╭─ Reading text
In that context, because Nissan reflects the fluctuation of the prices of the raw materials based
on market-oriented price revision rules, Nissan is exposed to the price fluctuation risks of raw
materials, no matter whether it is purchased directly or indirectly. For precious metals, which are
used in catalysts, Nissan is making continuous efforts to reduce its usage by technological
innovation, in order to minimize commodity risk. In the short term, Nissan manages commodity price
volatility exposure through use of fixed rate purchase contracts where commodity price is fixed for a
period of time and also Nissan may hedge risks in commodity price volatility within a certain range
by use of derivative products in accordance with the Company’s “Policies and Procedures for Risk
Management and Authority Regarding Derivative Transactions”.
3) Sales Finance
Interest rate risk management
The Sales financing business is exposed to interest rate risks. Interest rate risk is defined as the
potential variance in the earnings of an entity or the fair value of the portfolio that would result from
a fluctuation in the general level of market interest rates where funds with differing fixed-rate
periods or differing terms are financed and invested.
╰─
╭─ Information shown
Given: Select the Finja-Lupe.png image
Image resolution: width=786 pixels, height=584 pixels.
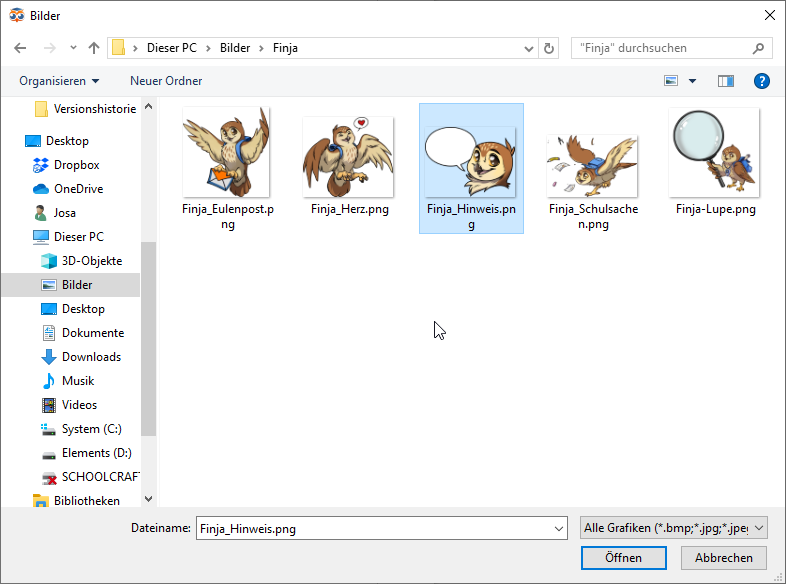Looking at the screenshot, I should point(715,162).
╰─
**Tasks:**
1 > In the Nissan risk management text, write out the passage starting with "3) Sales Finance" and going on through "financed and invested.", replacing "portfolio" with "loan book".
2 > Answer these questions from the Nissan risk management text:
(a) In what are the precious metals used?
(b) What type of purchase contracts does Nissan use to manage commodity price volatility in the short term?
(c) Which business is exposed to interest rate risks?

**Solved tasks:**
1 >
3) Sales Finance
Interest rate risk management
The Sales financing business is exposed to interest rate risks. Interest rate risk is defined as the
potential variance in the earnings of an entity or the fair value of the loan book that would result from
a fluctuation in the general level of market interest rates where funds with differing fixed-rate
periods or differing terms are financed and invested.

2 >
(a) In catalysts.
(b) Fixed rate purchase contracts, where the commodity price is fixed for a period of time.
(c) The Sales financing business.